====== SUPPLIED RECORDS

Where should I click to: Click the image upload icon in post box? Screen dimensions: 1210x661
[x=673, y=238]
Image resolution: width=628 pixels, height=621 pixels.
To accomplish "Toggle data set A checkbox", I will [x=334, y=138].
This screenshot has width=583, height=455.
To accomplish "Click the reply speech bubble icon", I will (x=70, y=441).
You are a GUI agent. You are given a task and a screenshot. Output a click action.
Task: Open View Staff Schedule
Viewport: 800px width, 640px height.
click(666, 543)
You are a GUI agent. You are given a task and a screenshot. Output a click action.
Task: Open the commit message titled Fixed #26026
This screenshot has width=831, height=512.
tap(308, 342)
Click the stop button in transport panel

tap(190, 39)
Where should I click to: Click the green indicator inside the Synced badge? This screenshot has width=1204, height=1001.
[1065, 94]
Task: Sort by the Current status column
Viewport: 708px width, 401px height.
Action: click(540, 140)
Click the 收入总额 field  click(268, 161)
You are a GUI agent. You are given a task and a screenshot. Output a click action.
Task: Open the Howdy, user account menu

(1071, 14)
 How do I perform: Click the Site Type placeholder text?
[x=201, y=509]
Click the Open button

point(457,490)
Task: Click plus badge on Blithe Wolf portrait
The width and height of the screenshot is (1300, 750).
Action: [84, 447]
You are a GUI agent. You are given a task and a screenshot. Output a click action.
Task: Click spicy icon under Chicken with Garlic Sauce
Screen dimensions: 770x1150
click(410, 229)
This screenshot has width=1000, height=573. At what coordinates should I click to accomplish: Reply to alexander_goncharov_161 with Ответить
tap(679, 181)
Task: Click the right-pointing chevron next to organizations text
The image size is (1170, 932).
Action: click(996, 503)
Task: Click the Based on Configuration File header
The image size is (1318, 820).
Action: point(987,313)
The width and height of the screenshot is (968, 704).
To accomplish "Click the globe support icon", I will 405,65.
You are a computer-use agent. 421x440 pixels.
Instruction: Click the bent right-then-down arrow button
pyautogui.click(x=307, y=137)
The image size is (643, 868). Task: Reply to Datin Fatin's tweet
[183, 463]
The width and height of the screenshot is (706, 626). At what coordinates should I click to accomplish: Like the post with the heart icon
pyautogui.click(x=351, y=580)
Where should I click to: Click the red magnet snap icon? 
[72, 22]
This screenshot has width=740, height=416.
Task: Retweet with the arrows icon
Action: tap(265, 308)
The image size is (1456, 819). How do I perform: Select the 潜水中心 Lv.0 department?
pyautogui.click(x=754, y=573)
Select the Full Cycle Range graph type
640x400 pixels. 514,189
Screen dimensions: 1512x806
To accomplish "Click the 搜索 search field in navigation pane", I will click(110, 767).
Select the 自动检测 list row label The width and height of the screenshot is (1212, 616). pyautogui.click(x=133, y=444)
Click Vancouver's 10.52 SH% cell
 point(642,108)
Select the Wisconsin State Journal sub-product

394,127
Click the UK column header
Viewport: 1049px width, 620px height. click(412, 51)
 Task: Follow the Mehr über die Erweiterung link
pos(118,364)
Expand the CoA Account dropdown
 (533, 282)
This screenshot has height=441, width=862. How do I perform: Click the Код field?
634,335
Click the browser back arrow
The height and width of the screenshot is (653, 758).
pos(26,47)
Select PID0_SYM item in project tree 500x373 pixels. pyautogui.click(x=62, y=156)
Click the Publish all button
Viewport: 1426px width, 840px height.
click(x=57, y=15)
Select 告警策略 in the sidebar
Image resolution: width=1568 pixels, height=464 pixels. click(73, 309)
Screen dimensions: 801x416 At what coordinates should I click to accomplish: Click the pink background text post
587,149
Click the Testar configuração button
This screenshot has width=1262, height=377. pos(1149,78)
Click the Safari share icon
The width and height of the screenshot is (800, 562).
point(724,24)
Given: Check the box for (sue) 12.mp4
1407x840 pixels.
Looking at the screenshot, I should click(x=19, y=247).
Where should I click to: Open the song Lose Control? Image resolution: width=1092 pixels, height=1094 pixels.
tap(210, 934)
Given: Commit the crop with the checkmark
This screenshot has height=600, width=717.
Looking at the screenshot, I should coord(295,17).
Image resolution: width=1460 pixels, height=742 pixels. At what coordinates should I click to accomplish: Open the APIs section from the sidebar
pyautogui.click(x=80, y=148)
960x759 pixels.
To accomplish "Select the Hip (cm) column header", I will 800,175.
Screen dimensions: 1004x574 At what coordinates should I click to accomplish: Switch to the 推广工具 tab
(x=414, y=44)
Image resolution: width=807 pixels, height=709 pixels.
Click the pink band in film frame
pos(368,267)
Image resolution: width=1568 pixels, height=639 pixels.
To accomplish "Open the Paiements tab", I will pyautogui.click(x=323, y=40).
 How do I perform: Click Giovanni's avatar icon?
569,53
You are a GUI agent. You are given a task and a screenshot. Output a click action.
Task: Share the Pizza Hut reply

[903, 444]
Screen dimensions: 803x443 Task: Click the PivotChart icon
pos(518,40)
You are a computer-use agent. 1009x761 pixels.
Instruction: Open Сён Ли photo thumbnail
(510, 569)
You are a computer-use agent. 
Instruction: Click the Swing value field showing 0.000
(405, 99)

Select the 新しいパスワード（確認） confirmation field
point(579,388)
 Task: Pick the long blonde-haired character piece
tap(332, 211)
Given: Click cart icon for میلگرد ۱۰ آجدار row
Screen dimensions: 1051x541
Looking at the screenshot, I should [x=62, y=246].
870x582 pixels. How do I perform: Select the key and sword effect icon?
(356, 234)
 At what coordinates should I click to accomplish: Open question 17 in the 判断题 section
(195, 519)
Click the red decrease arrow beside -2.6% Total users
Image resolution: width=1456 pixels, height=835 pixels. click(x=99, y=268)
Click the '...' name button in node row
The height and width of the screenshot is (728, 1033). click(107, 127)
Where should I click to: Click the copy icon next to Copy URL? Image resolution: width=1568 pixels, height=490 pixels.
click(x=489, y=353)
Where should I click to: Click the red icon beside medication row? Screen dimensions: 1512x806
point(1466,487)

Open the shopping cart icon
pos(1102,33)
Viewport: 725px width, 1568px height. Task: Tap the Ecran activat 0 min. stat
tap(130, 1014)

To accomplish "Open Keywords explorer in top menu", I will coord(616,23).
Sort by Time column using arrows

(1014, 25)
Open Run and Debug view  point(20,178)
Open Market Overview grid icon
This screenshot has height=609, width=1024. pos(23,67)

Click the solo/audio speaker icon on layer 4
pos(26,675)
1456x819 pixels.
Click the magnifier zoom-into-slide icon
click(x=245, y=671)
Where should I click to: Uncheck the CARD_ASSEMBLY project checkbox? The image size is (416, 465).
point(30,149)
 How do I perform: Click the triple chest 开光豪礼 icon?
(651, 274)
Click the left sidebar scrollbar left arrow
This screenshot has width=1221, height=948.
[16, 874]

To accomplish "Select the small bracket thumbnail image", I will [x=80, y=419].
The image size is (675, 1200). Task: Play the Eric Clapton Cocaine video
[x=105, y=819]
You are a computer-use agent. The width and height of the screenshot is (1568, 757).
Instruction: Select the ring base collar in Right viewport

============

YOUR TASK = Copy the entries above exactly, leaving none out.

ANSWER SECTION =
Where should I click to: Click the image upload icon in post box? Screen dimensions: 1210x661
[x=673, y=238]
Image resolution: width=628 pixels, height=621 pixels.
To accomplish "Toggle data set A checkbox", I will [x=334, y=138].
This screenshot has width=583, height=455.
To accomplish "Click the reply speech bubble icon", I will (x=70, y=441).
You are a GUI agent. You are given a task and a screenshot. Output a click action.
Task: Open View Staff Schedule
Viewport: 800px width, 640px height.
click(666, 543)
You are a GUI agent. You are given a task and a screenshot. Output a click action.
Task: Open the commit message titled Fixed #26026
This screenshot has width=831, height=512.
tap(308, 342)
Click the stop button in transport panel

tap(190, 39)
Where should I click to: Click the green indicator inside the Synced badge? This screenshot has width=1204, height=1001.
[1065, 94]
Task: Sort by the Current status column
Viewport: 708px width, 401px height.
Action: click(540, 140)
Click the 收入总额 field  click(268, 161)
You are a GUI agent. You are given a task and a screenshot. Output a click action.
Task: Open the Howdy, user account menu

(1071, 14)
 How do I perform: Click the Site Type placeholder text?
[x=201, y=509]
Click the Open button

point(457,490)
Task: Click plus badge on Blithe Wolf portrait
The width and height of the screenshot is (1300, 750).
Action: [84, 447]
You are a GUI agent. You are given a task and a screenshot. Output a click action.
Task: Click spicy icon under Chicken with Garlic Sauce
Screen dimensions: 770x1150
click(410, 229)
This screenshot has width=1000, height=573. At what coordinates should I click to accomplish: Reply to alexander_goncharov_161 with Ответить
tap(679, 181)
Task: Click the right-pointing chevron next to organizations text
The image size is (1170, 932).
Action: click(996, 503)
Task: Click the Based on Configuration File header
The image size is (1318, 820).
Action: point(987,313)
The width and height of the screenshot is (968, 704).
To accomplish "Click the globe support icon", I will 405,65.
You are a computer-use agent. 421x440 pixels.
Instruction: Click the bent right-then-down arrow button
pyautogui.click(x=307, y=137)
The image size is (643, 868). Task: Reply to Datin Fatin's tweet
[183, 463]
The width and height of the screenshot is (706, 626). At what coordinates should I click to accomplish: Like the post with the heart icon
pyautogui.click(x=351, y=580)
Where should I click to: Click the red magnet snap icon? 
[72, 22]
This screenshot has width=740, height=416.
Task: Retweet with the arrows icon
Action: tap(265, 308)
The image size is (1456, 819). How do I perform: Select the 潜水中心 Lv.0 department?
pyautogui.click(x=754, y=573)
Select the Full Cycle Range graph type
640x400 pixels. 514,189
Screen dimensions: 1512x806
To accomplish "Click the 搜索 search field in navigation pane", I will click(110, 767).
Select the 自动检测 list row label The width and height of the screenshot is (1212, 616). pyautogui.click(x=133, y=444)
Click Vancouver's 10.52 SH% cell
 point(642,108)
Select the Wisconsin State Journal sub-product

394,127
Click the UK column header
Viewport: 1049px width, 620px height. click(412, 51)
 Task: Follow the Mehr über die Erweiterung link
pos(118,364)
Expand the CoA Account dropdown
 (533, 282)
This screenshot has height=441, width=862. How do I perform: Click the Код field?
634,335
Click the browser back arrow
The height and width of the screenshot is (653, 758).
pos(26,47)
Select PID0_SYM item in project tree 500x373 pixels. pyautogui.click(x=62, y=156)
Click the Publish all button
Viewport: 1426px width, 840px height.
click(x=57, y=15)
Select 告警策略 in the sidebar
Image resolution: width=1568 pixels, height=464 pixels. click(73, 309)
Screen dimensions: 801x416 At what coordinates should I click to accomplish: Click the pink background text post
587,149
Click the Testar configuração button
This screenshot has width=1262, height=377. pos(1149,78)
Click the Safari share icon
The width and height of the screenshot is (800, 562).
point(724,24)
Given: Check the box for (sue) 12.mp4
1407x840 pixels.
Looking at the screenshot, I should click(x=19, y=247).
Where should I click to: Open the song Lose Control? Image resolution: width=1092 pixels, height=1094 pixels.
tap(210, 934)
Given: Commit the crop with the checkmark
This screenshot has height=600, width=717.
Looking at the screenshot, I should coord(295,17).
Image resolution: width=1460 pixels, height=742 pixels. At what coordinates should I click to accomplish: Open the APIs section from the sidebar
pyautogui.click(x=80, y=148)
960x759 pixels.
To accomplish "Select the Hip (cm) column header", I will 800,175.
Screen dimensions: 1004x574 At what coordinates should I click to accomplish: Switch to the 推广工具 tab
(x=414, y=44)
Image resolution: width=807 pixels, height=709 pixels.
Click the pink band in film frame
pos(368,267)
Image resolution: width=1568 pixels, height=639 pixels.
To accomplish "Open the Paiements tab", I will pyautogui.click(x=323, y=40).
 How do I perform: Click Giovanni's avatar icon?
569,53
You are a GUI agent. You are given a task and a screenshot. Output a click action.
Task: Share the Pizza Hut reply

[903, 444]
Screen dimensions: 803x443 Task: Click the PivotChart icon
pos(518,40)
You are a computer-use agent. 1009x761 pixels.
Instruction: Open Сён Ли photo thumbnail
(510, 569)
You are a computer-use agent. 
Instruction: Click the Swing value field showing 0.000
(405, 99)

Select the 新しいパスワード（確認） confirmation field
point(579,388)
 Task: Pick the long blonde-haired character piece
tap(332, 211)
Given: Click cart icon for میلگرد ۱۰ آجدار row
Screen dimensions: 1051x541
Looking at the screenshot, I should [x=62, y=246].
870x582 pixels. How do I perform: Select the key and sword effect icon?
(356, 234)
 At what coordinates should I click to accomplish: Open question 17 in the 判断题 section
(195, 519)
Click the red decrease arrow beside -2.6% Total users
Image resolution: width=1456 pixels, height=835 pixels. click(x=99, y=268)
Click the '...' name button in node row
The height and width of the screenshot is (728, 1033). click(107, 127)
Where should I click to: Click the copy icon next to Copy URL? Image resolution: width=1568 pixels, height=490 pixels.
click(x=489, y=353)
Where should I click to: Click the red icon beside medication row? Screen dimensions: 1512x806
point(1466,487)

Open the shopping cart icon
pos(1102,33)
Viewport: 725px width, 1568px height. Task: Tap the Ecran activat 0 min. stat
tap(130, 1014)

To accomplish "Open Keywords explorer in top menu", I will coord(616,23).
Sort by Time column using arrows

(1014, 25)
Open Run and Debug view  point(20,178)
Open Market Overview grid icon
This screenshot has height=609, width=1024. pos(23,67)

Click the solo/audio speaker icon on layer 4
pos(26,675)
1456x819 pixels.
Click the magnifier zoom-into-slide icon
click(x=245, y=671)
Where should I click to: Uncheck the CARD_ASSEMBLY project checkbox? The image size is (416, 465).
point(30,149)
 How do I perform: Click the triple chest 开光豪礼 icon?
(651, 274)
Click the left sidebar scrollbar left arrow
This screenshot has width=1221, height=948.
[16, 874]

To accomplish "Select the small bracket thumbnail image", I will [x=80, y=419].
The image size is (675, 1200). Task: Play the Eric Clapton Cocaine video
[x=105, y=819]
You are a computer-use agent. The width and height of the screenshot is (1568, 757).
Instruction: Select the ring base collar in Right viewport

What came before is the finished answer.